■ Data for this task
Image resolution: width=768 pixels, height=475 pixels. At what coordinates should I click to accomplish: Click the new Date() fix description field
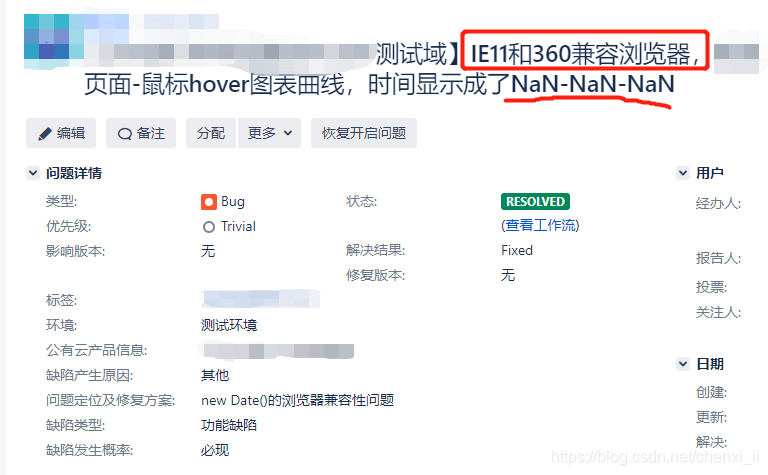(297, 400)
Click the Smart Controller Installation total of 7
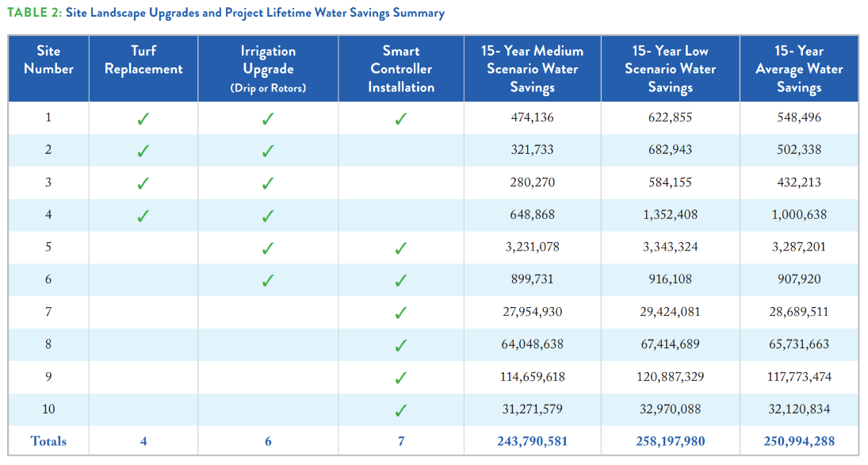Screen dimensions: 868x465 [x=400, y=441]
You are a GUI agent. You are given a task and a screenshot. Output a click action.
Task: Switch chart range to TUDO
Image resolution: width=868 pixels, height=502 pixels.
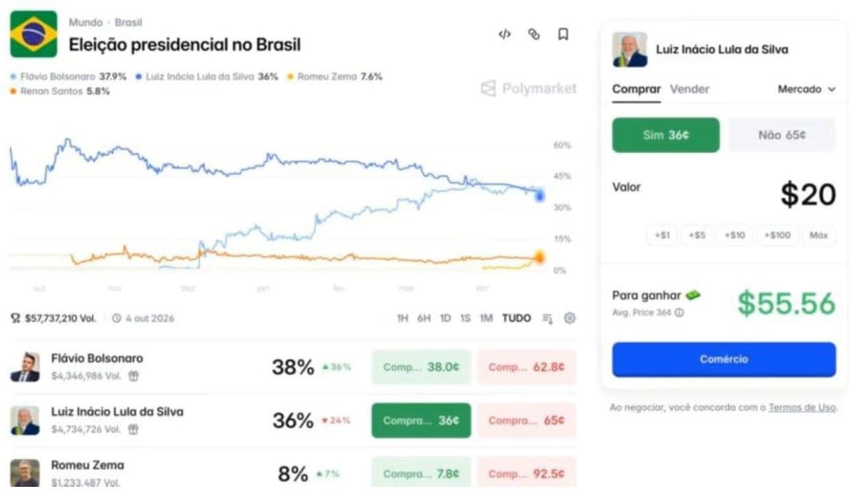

■ Assignment
Restate the listing above word for word. Leave the images out.

■ Reply to the task
Image resolution: width=768 pixels, height=475 pixels. At what coordinates should I click to accomplish: Click the new Date() fix description field
(297, 400)
Click the Smart Controller Installation total of 7
Screen dimensions: 868x465 [x=400, y=441]
You are a GUI agent. You are given a task and a screenshot. Output a click action.
Task: Switch chart range to TUDO
Image resolution: width=868 pixels, height=502 pixels.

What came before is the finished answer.